Thomas Michael Kevin Elmore-Meegan (born 26 March 1959, in Liverpool), also known as Michael Meegan or Mike Meegan, is a British-born Irish humanitarian and the founder of several charities and non-governmental organisations, specialising in anti-hunger and community health care programmes.
His brother, Simon Elmore, is a Munich-based musician.

Elmore-Meegan co-founded the International Community for Relief of Starvation and Suffering (ICROSS), an International aid agency operating in East Africa that describes itself as "a small international organisation working to fight poverty and disease in the poorest parts of the world.

ICROSS Ireland closed in 2012, causing ICROSS International, based in Kenya, to extend its own programmes.

==Background==

Born in Liverpool of Irish and French parentage, Elmore-Meegan was baptised by John Carmel Heenan (later John Cardinal Heenan). He spent his childhood between Grenoble in the French Alps, Freshfield, Lancashire, and at Rishworth, Yorkshire. He was influenced by the Mill Hill Missionaries in Freshfield. He spoke French and Latin by the age of ten.

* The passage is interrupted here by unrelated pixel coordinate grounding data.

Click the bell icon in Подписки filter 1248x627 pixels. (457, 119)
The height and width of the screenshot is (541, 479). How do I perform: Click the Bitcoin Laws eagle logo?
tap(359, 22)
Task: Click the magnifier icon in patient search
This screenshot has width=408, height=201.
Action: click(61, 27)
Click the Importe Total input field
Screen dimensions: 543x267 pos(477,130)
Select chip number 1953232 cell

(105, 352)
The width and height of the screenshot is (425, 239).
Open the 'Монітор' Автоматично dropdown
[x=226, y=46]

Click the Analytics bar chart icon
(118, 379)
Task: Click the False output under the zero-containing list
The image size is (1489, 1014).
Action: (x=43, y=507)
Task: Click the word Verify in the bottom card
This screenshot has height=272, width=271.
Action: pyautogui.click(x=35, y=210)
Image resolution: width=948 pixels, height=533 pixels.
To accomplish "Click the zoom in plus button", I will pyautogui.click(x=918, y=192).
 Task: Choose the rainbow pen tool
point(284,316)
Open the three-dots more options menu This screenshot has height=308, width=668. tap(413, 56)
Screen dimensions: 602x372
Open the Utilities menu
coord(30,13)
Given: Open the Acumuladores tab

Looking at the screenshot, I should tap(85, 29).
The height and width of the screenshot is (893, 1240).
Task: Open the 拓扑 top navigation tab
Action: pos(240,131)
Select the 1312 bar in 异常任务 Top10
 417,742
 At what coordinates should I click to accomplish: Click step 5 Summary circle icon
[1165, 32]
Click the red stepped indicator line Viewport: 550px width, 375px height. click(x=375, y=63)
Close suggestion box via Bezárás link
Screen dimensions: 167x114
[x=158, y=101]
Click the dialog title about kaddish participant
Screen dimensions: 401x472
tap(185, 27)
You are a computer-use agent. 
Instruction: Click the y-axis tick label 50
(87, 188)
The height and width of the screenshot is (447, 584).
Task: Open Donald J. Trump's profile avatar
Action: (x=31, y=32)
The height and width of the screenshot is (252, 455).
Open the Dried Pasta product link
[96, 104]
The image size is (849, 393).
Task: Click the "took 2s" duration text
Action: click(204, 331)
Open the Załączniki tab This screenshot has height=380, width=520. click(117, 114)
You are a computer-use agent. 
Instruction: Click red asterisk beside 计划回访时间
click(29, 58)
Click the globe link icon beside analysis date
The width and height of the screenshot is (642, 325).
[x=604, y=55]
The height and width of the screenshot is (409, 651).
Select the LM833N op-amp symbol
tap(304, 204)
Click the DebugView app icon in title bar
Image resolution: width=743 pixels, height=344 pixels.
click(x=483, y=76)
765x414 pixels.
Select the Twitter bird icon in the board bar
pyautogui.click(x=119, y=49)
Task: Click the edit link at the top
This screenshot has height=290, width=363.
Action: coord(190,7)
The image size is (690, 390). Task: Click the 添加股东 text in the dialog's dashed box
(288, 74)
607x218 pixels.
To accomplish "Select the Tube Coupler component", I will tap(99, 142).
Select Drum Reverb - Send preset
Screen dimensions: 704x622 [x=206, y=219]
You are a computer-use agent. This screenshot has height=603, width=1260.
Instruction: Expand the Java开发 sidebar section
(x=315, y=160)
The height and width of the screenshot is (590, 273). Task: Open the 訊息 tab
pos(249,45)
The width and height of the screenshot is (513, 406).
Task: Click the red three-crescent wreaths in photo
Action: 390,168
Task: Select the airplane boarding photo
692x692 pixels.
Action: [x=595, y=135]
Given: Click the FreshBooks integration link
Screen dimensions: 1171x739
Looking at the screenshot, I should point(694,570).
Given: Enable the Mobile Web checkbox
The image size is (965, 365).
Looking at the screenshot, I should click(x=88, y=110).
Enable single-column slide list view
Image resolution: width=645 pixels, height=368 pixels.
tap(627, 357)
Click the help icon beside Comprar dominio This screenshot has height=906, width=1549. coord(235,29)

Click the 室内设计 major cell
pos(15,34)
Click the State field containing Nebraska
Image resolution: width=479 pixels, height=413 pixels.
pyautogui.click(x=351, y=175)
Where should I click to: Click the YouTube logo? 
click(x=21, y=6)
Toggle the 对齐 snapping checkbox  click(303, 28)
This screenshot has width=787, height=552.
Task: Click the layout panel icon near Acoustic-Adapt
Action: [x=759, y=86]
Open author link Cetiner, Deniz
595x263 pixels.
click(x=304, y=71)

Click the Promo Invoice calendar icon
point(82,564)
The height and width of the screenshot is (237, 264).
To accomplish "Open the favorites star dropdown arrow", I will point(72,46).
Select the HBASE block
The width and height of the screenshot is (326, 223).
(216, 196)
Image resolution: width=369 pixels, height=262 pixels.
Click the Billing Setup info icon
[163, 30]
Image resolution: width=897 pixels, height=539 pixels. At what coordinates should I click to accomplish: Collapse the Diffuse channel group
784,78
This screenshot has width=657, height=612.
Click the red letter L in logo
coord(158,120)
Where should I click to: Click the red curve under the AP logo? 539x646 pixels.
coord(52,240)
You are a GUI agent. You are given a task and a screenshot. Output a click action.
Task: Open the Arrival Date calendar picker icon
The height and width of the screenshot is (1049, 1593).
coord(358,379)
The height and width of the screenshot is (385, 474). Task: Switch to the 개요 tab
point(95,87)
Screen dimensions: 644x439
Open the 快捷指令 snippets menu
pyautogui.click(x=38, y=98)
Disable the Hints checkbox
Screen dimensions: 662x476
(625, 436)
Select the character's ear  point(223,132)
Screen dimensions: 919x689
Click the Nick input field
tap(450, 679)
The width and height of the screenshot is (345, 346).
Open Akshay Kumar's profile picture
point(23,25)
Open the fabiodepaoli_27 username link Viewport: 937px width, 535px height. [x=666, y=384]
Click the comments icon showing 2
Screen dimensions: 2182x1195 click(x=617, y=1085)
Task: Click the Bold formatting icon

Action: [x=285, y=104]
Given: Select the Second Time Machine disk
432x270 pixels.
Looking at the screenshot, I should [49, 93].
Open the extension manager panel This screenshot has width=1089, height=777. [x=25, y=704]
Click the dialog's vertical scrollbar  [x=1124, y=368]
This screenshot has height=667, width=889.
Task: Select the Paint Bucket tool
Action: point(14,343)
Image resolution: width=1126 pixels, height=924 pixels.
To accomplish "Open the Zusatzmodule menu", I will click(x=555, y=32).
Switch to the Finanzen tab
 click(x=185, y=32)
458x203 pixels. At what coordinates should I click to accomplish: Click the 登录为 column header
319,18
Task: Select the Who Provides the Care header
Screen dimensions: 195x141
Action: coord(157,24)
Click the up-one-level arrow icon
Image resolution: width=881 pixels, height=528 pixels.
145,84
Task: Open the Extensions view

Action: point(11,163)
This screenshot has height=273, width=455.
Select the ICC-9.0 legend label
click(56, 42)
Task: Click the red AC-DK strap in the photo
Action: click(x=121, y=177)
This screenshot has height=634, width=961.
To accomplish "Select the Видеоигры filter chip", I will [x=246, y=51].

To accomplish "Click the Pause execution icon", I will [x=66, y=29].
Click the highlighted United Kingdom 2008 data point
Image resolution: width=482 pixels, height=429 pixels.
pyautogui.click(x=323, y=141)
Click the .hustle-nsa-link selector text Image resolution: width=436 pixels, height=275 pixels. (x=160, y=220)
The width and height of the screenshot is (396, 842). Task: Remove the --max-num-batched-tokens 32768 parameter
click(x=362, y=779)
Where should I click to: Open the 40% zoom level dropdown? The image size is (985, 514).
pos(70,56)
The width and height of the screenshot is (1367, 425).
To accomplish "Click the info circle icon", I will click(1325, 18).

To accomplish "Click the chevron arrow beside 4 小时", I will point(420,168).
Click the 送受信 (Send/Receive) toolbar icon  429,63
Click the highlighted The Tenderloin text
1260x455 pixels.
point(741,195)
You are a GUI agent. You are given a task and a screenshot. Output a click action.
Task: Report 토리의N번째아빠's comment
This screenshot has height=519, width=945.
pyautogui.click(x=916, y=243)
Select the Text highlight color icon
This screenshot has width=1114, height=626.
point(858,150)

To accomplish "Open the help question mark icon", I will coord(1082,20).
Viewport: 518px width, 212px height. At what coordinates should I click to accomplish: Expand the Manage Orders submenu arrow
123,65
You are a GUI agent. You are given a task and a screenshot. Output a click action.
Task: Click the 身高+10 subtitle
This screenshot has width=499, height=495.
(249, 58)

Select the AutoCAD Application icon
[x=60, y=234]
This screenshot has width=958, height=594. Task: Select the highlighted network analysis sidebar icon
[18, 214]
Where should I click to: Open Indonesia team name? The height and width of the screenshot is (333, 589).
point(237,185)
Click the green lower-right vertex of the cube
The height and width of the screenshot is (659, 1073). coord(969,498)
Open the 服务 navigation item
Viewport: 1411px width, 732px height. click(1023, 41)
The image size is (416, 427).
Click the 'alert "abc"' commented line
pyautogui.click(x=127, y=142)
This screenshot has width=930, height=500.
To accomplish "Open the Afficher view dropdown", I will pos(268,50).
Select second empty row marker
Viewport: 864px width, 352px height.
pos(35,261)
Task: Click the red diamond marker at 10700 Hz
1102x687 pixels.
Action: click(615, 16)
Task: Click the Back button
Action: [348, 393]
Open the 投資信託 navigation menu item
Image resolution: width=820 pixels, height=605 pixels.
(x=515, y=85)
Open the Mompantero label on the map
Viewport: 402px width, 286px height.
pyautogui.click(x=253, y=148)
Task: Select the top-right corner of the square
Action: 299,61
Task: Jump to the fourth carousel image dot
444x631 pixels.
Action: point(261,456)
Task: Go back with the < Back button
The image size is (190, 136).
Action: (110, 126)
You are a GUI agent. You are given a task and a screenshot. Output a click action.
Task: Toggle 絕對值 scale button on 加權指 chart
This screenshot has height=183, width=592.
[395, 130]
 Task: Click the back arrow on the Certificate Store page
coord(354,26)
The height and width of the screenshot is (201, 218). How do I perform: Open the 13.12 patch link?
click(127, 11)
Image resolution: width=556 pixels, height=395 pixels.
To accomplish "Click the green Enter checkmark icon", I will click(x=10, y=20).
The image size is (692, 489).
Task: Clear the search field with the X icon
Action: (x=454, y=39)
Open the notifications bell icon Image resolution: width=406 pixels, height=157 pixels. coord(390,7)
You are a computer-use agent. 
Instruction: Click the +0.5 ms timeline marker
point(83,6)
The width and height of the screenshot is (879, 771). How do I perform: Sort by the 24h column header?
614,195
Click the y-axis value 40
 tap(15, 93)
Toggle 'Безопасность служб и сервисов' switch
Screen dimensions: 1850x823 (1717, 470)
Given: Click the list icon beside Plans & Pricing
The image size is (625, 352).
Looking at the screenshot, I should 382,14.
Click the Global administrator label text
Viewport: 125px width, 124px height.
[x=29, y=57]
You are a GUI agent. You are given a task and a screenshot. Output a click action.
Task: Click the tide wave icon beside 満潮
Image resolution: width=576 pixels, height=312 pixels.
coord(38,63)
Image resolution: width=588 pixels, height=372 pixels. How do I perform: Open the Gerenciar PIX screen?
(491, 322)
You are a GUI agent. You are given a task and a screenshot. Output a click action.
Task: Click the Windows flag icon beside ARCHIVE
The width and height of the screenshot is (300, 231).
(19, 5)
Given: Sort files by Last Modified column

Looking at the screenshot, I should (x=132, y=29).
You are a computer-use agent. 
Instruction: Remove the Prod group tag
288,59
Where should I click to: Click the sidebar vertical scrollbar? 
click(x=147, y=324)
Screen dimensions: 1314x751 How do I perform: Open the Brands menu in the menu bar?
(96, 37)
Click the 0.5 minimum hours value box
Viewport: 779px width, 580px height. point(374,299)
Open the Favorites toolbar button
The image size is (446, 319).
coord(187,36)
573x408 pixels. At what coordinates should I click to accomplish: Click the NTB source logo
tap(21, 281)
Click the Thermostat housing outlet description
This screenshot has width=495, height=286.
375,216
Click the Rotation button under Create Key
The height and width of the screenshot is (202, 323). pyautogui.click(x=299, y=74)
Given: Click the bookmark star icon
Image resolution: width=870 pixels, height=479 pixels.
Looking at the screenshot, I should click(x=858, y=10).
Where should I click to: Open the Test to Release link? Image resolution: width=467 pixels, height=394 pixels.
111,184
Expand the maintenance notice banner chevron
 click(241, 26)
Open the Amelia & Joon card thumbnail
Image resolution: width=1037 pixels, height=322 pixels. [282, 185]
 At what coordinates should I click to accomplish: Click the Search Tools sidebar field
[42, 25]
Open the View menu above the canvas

In 1971, he moved to Dublin, attending Terenure College, Dublin, run by the Order of the Brothers of Our Lady of Mount Carmel (the Carmelites), where he graduated in 1977. He entered the Roman Catholic Society of White Fathers -- the Missionaries of Africa/Les Pères Blanc -- hoping to become a missionary. Due to a serious burn injury and keloid damage he left the White Fathers, instead completing a degree in Philosophy at the Jesuit Milltown Institute of Theology and Philosophy (awarded by the Holy See), following which he entered the Jesuit novitiate. Later, in 1989, he took an MSc in Community Health from Trinity College Dublin.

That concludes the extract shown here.